Assessing Water Health by Looking at… Bugs?!

Updated: Aug 13, 2021

This month we’re celebrating one of Minnesota’s most prominent natural resources – our lakes! We love them for swimming, boating, fishing, sunset gazing, and so much more. In order to keep enjoying these things, we need to ensure that our lakes are clean and healthy. But how can we tell? One way to tell is to look at the bugs in the water! One of my favorite classes to teach with Happy Dancing Turtle is our Wacky Water Bugs class – here’s a short summary of what we learn.


Before we can learn how insects can tell us if the water is clean and healthy, we need to understand some basics about insect life cycles and survival strategies. Insects can have two different types of life cycles, but both types play an important role in insect survival during winter. Insects that go through incomplete metamorphosis have three stages (egg, nymph, and adult) while insects that go through complete metamorphosis have four stages (egg, larva, pupa, and adult).



Conjure up a picture of a winter scene in your head. Chances are, insects are lacking from your image of winter. So where do they go? A few, like Monarch Butterflies or Green Darner Dragonflies, actually migrate to warmer locations in the south for winter. But most insects stay here, surviving in various stages of their lifecycle. A few insects survive as adults - honeybees overwinter in their hives and some of the earliest butterflies we see emerge in the spring have spent the winter hibernating under bark or in small crevices. Winter kills all the adults of some insect species, like grasshoppers or walking sticks, which rely on eggs laid in the fall to bring the next generation the following summer. Quite a few insects survive winter by spending it in the pupa stage, giving them a nice, long time to transform into their adult shapes. However, many insects in our area survive winter by spending their nymph or larval stage in the water, beneath the frozen ice covering water in winter. In fact, in North America, there are 8,600 species of insects that rely on freshwater habitats during all or part of their life cycles!

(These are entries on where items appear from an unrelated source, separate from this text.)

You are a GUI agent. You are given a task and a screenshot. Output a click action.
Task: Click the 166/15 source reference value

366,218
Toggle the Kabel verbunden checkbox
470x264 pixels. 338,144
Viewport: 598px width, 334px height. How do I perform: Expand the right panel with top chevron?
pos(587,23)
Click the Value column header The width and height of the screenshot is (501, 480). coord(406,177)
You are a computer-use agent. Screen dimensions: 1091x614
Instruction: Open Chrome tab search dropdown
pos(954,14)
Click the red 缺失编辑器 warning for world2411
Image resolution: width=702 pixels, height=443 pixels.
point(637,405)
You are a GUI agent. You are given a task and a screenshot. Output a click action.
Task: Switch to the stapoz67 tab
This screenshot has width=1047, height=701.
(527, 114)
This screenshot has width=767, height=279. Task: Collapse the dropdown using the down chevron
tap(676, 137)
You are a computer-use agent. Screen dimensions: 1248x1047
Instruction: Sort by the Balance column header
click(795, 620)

Dragonflies, damselflies, mosquitoes, caddisflies, mayflies, craneflies, alderflies, dobsonflies, stoneflies, and snipeflies all spend their early life stages in the water before emerging as adults. Finding them during their aquatic life stage can indicate the health of our freshwater habitats if we know something about their pollution tolerance. Our Wacky Water Bug class focuses on going to rivers, streams, ponds, or lakes to look at macroinvertebrate indicators. Let’s break that term down. “Macro” means large and “invertebrate” refers to an organism without a backbone – so we’re looking for things with no backbones that we can see with our naked eye. Some examples of aquatic macroinvertebrates are insects (dragonflies, damselflies, beetles, etc.), clams, muscles, snails, and crayfish. An “indicator” species refers to a plant or animal whose presence tells us something about the environment. Aquatic macroinvertebrates vary in the degree in which they can tolerate pollution – some are very sensitive while others can tolerate high amounts of pollution. If you collect a sample of aquatic insects from a particular habitat, you can measure the health of the habitat (a process called biomonitoring). If your sample includes many species that are NOT tolerant of pollution, that indicates the water there is fairly clean and there is a healthy habitat. If you find a lot of species that CAN live in polluted water, that doesn’t necessarily mean the water is polluted, because those species can also live in clean water. So pollution intolerant species are more helpful in assessing the quality of our water.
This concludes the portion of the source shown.